With food and beverage sector trends inexorably closing in, and its go-to strategy seemingly tapped out, the brewing giant needs a new way forward.
AB InBev dominates the brewing industry, selling more beer than its three closest competitors combined and generating about 50% of global profits. Its gross operating margins were 40% in 2018. This is more than double the average for other listed brewers, and extraordinary for any consumer goods company. No surprisingly, AB InBev is also one of the world’s top five consumer goods companies.
AB InBev’s management teams are devoted, and CEO Carlos Brito is revered. The loyalty of investors could be harder to secure, because despite rising profits, AB InBev’s path forward is unclear. There are concerns regarding the company specifically, and about the brewing industry at large.
AB InBev’s name reflects the series of deals from which it was formed. Behind it is the same group of Brazilian investors who founded 3G Capital, the private equity firm famous for its appetite for acquisitions. The beer empire started in 1989 with the acquisition of Brahma, a Brazilian beer company. In 2004 the group started buying up rivals, beginning with Belgian brewer Interbrew, maker of Stella Artois. Four years later it scooped up American firm Anheuser-Busch, which owns Budweiser. In 2016 it added SABMiller, its biggest remaining rival.
Brito has led AB InBev since 2005, and his management team shares a penchant for acquiring big rivals and trimming them down. This strategy has been successful, but could be nearing its limit. The once fragmented beer industry is now consolidated. AB InBev has no major rivals left to take over, at least not within the tolerance of regulators. Further, the cost controls of AB InBev and other 3G Capital-run companies, notably Kraft Heinz, have come under scrutiny, The Economist reports. Kraft Heinz is now under investigation.
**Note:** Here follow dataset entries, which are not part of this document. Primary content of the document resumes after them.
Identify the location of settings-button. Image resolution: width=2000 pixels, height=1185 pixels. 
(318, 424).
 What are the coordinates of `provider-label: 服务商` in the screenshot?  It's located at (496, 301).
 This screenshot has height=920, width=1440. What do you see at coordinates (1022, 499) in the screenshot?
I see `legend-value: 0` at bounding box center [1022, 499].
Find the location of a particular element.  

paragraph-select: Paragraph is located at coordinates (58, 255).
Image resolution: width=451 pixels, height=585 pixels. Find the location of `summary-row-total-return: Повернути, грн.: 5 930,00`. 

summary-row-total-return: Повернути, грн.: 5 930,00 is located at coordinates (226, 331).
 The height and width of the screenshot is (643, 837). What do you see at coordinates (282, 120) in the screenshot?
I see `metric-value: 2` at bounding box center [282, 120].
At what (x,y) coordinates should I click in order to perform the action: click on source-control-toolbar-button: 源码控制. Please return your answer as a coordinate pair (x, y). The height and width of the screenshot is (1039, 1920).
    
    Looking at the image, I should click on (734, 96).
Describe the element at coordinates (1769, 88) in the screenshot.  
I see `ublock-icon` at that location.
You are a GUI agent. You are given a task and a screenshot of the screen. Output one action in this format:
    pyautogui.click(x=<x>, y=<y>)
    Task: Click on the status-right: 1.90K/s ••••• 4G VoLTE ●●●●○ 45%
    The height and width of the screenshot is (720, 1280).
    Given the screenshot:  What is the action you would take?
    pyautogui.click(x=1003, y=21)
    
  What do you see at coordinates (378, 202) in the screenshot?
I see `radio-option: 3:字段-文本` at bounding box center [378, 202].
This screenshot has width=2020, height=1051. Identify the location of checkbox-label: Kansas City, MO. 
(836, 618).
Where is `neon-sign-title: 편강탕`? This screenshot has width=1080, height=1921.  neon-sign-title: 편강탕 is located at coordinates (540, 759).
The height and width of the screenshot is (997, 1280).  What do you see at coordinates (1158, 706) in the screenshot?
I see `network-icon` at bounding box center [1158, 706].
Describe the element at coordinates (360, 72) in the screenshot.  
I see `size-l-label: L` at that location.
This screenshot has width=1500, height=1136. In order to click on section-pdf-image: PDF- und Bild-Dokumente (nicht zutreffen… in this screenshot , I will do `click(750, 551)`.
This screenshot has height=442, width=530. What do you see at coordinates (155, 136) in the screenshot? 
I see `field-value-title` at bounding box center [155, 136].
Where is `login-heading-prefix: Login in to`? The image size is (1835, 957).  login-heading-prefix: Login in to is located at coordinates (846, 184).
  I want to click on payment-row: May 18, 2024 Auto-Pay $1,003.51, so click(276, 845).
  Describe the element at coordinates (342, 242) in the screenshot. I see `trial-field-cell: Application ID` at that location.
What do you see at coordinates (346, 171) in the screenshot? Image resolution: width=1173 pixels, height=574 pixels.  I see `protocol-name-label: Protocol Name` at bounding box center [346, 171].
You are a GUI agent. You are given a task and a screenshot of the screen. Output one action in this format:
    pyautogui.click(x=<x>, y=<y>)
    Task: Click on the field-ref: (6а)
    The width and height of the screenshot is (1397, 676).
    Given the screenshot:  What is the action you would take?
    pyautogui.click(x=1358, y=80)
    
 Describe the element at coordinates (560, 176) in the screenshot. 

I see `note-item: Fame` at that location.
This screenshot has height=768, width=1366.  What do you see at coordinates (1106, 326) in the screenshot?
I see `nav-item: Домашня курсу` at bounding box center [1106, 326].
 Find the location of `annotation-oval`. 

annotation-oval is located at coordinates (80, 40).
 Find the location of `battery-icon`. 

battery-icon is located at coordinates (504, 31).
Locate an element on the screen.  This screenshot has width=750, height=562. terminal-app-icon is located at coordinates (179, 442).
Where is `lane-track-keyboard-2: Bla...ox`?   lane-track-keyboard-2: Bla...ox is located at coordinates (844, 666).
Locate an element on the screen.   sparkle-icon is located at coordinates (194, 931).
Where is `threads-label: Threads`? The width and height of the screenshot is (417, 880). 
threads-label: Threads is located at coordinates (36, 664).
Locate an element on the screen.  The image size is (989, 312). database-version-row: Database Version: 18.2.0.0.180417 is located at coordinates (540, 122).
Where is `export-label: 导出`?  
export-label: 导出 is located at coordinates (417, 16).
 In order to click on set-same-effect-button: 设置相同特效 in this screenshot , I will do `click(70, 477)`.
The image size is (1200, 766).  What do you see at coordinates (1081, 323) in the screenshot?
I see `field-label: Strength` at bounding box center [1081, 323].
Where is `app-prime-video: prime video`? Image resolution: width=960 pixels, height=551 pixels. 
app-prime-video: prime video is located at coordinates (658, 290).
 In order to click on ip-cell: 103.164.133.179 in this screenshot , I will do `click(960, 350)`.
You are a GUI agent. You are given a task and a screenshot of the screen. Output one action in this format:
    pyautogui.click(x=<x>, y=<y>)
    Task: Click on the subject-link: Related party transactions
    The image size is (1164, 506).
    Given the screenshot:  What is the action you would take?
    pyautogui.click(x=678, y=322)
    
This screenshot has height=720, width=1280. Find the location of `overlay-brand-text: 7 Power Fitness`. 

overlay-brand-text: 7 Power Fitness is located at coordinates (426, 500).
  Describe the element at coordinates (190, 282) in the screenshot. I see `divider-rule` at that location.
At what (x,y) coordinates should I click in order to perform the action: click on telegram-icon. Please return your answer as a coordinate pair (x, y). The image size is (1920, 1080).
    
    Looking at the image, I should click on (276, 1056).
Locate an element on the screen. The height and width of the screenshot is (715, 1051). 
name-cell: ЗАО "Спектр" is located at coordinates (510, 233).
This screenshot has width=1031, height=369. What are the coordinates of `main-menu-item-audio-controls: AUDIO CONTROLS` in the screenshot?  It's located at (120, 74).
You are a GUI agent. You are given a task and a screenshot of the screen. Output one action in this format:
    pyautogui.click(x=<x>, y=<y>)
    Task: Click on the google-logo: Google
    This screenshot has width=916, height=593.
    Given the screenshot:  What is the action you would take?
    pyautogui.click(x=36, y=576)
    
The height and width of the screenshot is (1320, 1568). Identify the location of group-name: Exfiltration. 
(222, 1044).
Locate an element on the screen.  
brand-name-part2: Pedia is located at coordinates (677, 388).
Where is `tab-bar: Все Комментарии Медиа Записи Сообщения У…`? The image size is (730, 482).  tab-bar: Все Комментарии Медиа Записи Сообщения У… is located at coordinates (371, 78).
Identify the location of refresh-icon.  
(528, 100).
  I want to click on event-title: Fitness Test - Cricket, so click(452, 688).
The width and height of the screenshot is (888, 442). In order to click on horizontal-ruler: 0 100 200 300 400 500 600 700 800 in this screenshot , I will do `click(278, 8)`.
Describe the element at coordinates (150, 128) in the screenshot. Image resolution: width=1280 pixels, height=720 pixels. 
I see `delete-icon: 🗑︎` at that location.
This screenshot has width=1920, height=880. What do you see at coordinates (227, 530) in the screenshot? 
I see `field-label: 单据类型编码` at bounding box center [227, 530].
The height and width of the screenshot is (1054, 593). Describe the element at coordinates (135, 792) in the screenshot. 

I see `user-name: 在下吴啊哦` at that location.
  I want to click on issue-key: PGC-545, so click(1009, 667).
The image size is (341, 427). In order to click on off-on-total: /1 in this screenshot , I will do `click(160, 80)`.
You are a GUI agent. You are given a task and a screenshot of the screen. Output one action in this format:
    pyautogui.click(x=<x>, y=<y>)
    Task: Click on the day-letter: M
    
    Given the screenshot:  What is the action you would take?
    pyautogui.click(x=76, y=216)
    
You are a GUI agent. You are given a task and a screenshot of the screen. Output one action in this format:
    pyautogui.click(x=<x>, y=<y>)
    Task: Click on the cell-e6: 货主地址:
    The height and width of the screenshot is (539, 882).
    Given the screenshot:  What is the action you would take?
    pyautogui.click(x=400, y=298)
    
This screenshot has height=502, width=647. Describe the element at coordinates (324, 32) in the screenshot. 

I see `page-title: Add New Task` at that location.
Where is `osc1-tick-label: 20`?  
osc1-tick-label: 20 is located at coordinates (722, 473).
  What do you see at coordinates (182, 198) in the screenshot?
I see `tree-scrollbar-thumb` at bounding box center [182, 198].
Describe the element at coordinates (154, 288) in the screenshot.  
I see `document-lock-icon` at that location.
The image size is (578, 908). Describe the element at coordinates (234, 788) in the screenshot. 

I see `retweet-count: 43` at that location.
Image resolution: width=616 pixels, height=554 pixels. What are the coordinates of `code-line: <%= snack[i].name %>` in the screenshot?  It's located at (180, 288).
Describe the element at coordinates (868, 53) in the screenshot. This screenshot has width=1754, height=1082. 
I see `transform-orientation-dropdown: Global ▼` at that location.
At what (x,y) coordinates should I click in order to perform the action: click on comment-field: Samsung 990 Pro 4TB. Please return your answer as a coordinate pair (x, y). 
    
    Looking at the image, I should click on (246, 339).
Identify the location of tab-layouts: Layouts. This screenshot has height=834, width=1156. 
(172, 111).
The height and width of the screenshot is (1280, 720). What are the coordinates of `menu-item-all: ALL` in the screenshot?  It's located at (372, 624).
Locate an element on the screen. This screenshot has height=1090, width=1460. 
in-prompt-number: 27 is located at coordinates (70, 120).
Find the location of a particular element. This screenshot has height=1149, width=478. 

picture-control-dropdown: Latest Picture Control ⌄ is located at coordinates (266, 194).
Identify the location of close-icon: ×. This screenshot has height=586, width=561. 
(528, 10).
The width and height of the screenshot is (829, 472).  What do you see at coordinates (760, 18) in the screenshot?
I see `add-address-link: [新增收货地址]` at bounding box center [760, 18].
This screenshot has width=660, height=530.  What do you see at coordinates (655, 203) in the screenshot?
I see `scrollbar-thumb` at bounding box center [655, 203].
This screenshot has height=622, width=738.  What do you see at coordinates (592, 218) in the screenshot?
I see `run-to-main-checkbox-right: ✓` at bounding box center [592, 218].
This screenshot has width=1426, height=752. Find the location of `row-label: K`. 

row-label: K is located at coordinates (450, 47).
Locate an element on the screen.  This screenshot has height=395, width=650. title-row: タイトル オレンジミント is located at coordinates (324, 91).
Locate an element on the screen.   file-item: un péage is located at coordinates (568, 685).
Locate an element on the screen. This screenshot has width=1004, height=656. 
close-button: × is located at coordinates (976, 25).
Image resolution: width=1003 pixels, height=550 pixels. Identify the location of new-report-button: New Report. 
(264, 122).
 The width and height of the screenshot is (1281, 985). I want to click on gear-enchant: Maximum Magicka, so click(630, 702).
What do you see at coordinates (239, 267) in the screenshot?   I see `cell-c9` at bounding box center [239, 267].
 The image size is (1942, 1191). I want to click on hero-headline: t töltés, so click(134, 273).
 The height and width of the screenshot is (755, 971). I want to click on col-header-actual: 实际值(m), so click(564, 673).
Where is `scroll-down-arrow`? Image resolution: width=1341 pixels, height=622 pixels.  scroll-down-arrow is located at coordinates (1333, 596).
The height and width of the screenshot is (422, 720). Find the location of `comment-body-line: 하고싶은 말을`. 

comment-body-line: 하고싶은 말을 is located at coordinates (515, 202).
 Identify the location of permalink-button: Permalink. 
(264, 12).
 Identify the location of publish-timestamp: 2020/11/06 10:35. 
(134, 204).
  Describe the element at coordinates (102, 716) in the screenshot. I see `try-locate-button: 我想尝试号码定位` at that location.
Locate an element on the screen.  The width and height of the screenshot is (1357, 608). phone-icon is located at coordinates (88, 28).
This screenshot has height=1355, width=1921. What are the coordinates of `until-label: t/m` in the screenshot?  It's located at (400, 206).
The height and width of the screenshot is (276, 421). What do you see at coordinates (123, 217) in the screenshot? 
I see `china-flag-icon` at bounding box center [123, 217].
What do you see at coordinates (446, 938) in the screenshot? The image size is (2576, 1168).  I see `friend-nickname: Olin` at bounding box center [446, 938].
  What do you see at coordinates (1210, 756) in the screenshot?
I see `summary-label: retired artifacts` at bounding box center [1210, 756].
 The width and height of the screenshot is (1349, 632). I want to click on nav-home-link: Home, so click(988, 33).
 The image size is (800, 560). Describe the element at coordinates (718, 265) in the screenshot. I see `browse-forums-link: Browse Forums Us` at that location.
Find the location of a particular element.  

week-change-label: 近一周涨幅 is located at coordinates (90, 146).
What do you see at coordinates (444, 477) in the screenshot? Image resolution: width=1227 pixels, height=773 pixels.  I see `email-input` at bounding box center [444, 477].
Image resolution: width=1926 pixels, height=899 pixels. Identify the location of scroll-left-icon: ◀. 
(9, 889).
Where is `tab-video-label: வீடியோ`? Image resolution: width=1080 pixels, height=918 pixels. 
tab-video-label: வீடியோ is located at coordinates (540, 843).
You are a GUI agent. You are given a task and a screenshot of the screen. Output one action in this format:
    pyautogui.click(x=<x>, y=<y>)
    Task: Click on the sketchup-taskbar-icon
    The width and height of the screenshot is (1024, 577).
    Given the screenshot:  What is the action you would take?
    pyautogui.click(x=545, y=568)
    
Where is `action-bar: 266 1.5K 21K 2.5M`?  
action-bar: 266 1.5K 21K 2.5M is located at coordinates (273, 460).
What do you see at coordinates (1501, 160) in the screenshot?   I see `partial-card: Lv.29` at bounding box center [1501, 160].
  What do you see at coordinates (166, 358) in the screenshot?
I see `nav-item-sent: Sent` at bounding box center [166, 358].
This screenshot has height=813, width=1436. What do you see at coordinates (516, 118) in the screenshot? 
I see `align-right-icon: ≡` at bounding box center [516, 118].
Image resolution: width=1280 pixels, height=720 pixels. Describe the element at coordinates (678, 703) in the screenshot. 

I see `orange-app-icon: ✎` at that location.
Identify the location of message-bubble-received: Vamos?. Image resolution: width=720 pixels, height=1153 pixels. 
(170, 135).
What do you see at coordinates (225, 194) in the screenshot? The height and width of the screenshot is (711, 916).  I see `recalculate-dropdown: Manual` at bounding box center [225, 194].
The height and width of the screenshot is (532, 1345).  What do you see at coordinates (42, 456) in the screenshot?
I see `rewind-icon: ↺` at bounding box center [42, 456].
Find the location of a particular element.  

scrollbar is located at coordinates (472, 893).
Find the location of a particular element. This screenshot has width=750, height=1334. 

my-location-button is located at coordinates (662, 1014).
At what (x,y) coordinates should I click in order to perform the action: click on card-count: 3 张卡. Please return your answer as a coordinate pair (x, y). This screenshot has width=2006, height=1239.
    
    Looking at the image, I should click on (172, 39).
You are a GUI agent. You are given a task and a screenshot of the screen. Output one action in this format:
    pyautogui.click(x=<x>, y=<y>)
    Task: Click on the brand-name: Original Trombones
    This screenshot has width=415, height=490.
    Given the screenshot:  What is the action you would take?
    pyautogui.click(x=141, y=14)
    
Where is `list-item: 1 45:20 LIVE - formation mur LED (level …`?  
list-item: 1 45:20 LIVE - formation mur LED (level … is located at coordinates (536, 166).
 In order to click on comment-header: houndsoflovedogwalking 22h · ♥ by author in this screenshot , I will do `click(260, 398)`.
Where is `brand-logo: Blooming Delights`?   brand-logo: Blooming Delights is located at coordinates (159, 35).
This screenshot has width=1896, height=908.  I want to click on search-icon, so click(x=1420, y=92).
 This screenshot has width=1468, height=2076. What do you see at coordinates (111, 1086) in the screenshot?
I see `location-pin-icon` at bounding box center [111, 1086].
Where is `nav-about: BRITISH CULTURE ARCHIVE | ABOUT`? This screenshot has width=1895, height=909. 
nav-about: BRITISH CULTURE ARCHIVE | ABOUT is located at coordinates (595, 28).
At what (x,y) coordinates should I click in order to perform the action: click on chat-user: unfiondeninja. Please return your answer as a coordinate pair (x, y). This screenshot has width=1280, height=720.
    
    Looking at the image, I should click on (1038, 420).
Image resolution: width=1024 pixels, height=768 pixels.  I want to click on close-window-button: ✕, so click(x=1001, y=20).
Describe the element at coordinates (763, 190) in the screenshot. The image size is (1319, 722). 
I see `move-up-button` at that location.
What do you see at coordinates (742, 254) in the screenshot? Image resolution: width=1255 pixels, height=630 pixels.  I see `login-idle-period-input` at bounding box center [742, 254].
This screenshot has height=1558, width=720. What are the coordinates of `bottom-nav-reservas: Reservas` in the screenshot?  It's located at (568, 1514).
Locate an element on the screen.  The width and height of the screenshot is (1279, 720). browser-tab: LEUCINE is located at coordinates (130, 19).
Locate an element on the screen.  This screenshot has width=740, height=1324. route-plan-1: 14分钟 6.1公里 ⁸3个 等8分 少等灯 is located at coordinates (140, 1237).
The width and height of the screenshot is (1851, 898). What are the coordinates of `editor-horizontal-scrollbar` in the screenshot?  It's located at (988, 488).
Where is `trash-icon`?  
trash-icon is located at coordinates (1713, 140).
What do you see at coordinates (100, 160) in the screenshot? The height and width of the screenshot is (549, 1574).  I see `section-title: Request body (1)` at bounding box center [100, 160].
AB InBev will need to devise a new growth strategy. It could expand into other beverages, but doing so through another takeover may not be an option. The company is still sorting out the nearly $100 billion in net debt resulting from its deal with SAB three years ago. The debt issue led to AB InBev’s shares falling by 38% in 2018, a third straight year of decline. In October the board halved its dividend.
Debt reduction is now Brito’s top priority, and analysts say he will try to make AB InBev’s debt more manageable by boosting profits. With dubious cost-slashing in the spotlight, this would be better achieved by growing revenue. But selling more beer could be a challenge given current trends in the brewing industry and the broader food and beverage sector. Demand is down in rich countries, including the U.S., AB InBev’s biggest market. Young people in particular are favouring healthy options. Consumption is rising in poor countries, but growth has slowed.
Brito wants to emulate the spirits-and-wine industry, where consumers willingly pay much more for top brands. Dozens of craft breweries basking in small business allure are actually owned by AB InBev, but growth has levelled off in this segment too. Brito remains optimistic. Non-alcoholic beers are gaining popularity, and beer is increasingly being marketed to women and older consumers. Things seem to be moving in the right direction: First-quarter results reported on May 7 showed 5.9% year-on-year growth.